##### Stored data

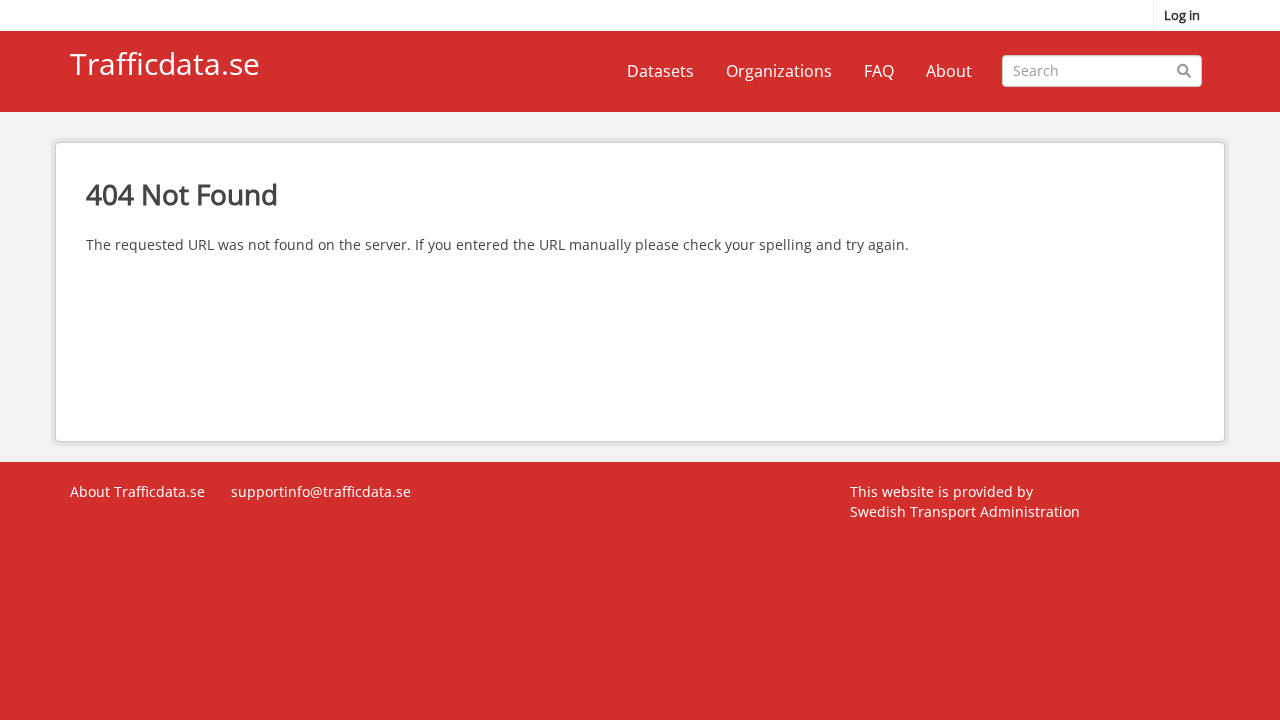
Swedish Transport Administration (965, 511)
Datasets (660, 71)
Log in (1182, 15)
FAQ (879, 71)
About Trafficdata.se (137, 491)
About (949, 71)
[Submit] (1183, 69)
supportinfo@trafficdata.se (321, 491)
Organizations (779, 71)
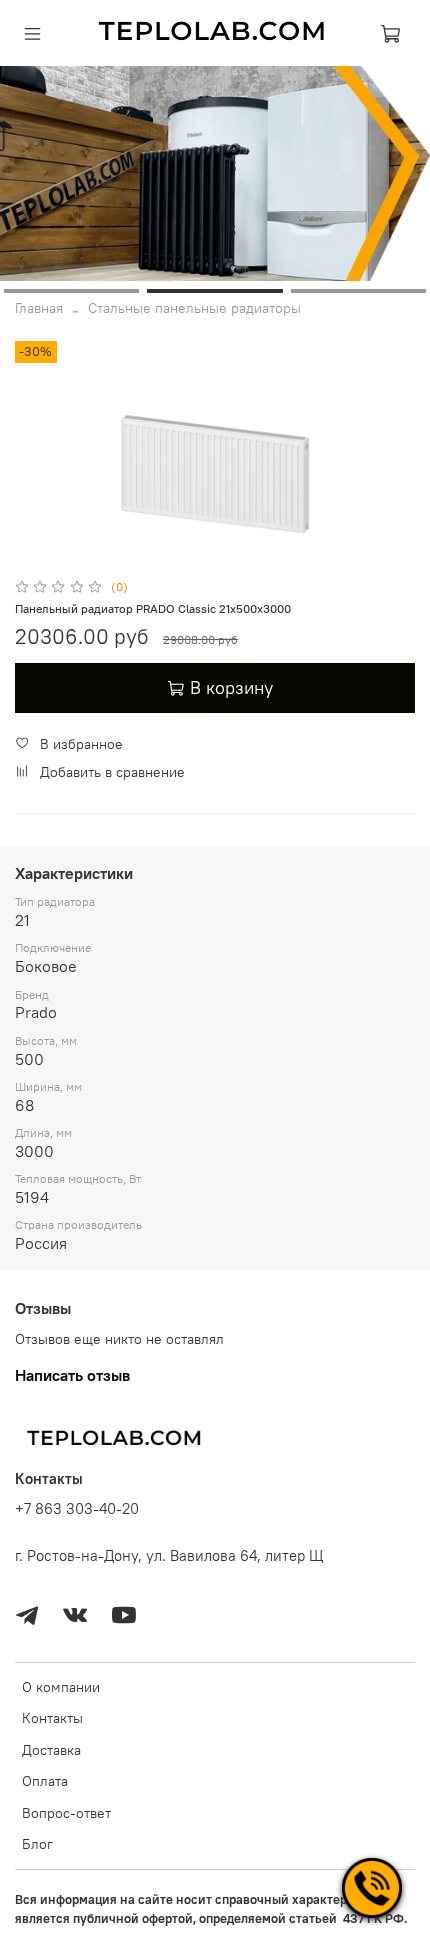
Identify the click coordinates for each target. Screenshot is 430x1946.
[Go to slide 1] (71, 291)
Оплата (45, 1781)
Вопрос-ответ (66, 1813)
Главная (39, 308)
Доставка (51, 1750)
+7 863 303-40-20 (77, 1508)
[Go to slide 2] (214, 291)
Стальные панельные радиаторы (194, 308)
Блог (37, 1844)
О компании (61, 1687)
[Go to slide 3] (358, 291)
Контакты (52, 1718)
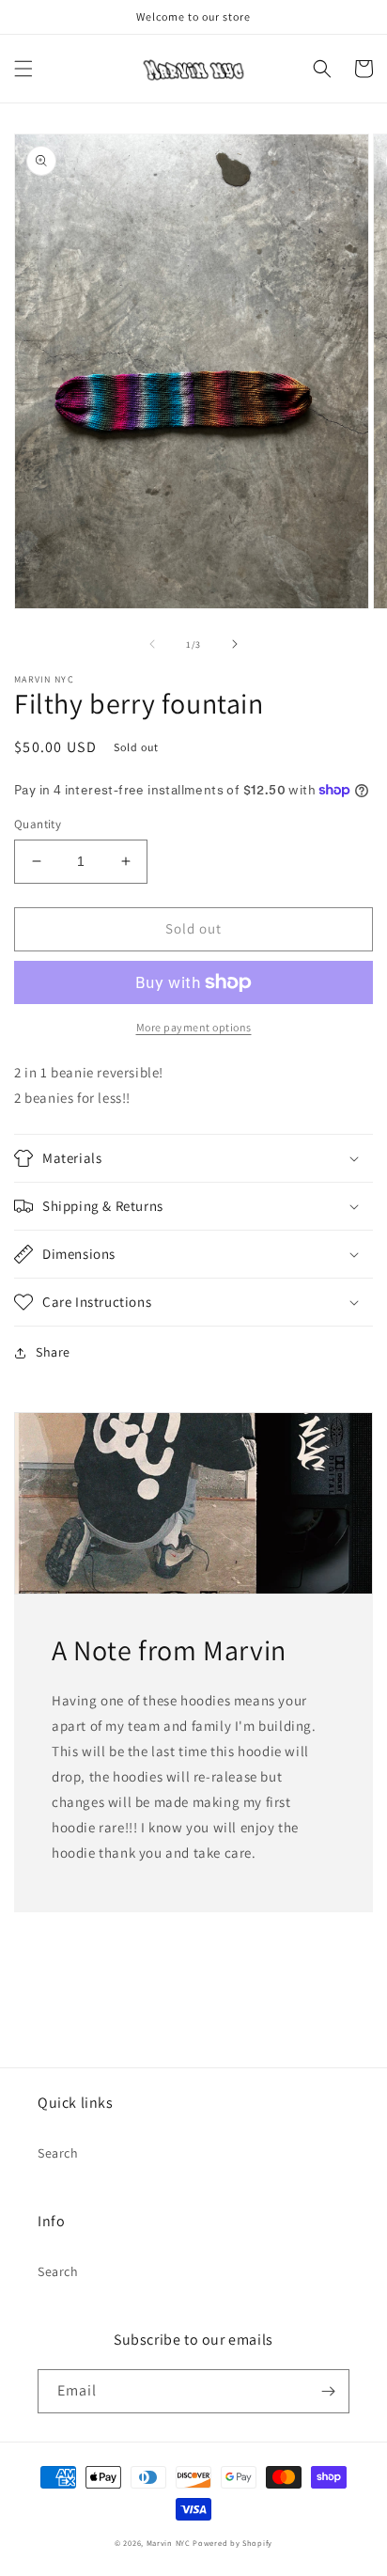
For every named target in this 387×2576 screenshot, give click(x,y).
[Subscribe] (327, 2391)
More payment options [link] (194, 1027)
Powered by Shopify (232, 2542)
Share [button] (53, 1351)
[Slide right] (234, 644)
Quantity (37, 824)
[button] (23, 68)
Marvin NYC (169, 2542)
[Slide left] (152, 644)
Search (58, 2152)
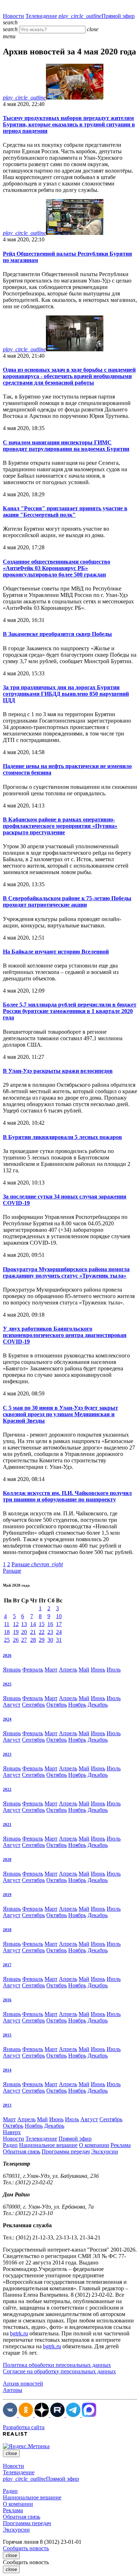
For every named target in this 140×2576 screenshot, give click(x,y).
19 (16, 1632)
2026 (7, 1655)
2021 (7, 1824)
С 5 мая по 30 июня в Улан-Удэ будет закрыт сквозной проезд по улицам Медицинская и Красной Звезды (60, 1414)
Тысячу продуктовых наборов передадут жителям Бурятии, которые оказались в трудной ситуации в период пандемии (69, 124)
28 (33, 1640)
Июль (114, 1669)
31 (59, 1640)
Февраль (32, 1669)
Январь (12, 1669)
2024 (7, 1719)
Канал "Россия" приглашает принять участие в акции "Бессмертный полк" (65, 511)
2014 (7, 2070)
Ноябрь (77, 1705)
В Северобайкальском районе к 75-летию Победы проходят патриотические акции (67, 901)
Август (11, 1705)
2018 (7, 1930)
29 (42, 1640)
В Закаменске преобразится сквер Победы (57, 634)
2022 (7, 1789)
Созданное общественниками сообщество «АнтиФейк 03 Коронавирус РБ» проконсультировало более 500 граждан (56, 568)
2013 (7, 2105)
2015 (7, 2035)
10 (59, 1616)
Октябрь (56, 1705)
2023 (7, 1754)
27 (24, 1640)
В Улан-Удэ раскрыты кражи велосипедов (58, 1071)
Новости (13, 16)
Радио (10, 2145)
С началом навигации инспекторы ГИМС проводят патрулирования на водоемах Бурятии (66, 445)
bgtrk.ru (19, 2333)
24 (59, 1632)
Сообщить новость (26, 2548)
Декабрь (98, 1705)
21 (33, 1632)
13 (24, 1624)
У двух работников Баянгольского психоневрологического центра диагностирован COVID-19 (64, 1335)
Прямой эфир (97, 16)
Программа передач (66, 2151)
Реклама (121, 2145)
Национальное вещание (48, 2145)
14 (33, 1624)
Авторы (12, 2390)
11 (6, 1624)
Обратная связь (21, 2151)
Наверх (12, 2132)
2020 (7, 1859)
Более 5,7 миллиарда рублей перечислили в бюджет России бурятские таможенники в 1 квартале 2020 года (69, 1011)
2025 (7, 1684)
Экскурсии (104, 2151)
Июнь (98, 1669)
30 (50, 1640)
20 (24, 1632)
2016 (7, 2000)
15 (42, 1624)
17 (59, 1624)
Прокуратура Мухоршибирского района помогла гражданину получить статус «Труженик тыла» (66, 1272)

##########

Problem description – Which lines run from the one holding "27 (24, 1640)" through the one holding "2020 (7, 1859)" in the records above? Repeat them exactly, both included, and nothing more.

Expected answer –
27 (24, 1640)
В Улан-Удэ раскрыты кражи велосипедов (58, 1071)
Новости (13, 16)
Радио (10, 2145)
С началом навигации инспекторы ГИМС проводят патрулирования на водоемах Бурятии (66, 445)
bgtrk.ru (19, 2333)
24 (59, 1632)
Сообщить новость (26, 2548)
Декабрь (98, 1705)
21 (33, 1632)
13 (24, 1624)
У двух работников Баянгольского психоневрологического центра диагностирован COVID-19 (64, 1335)
Прямой эфир (97, 16)
Программа передач (66, 2151)
Реклама (121, 2145)
Национальное вещание (48, 2145)
14 (33, 1624)
Авторы (12, 2390)
11 (6, 1624)
Обратная связь (21, 2151)
Наверх (12, 2132)
2020 (7, 1859)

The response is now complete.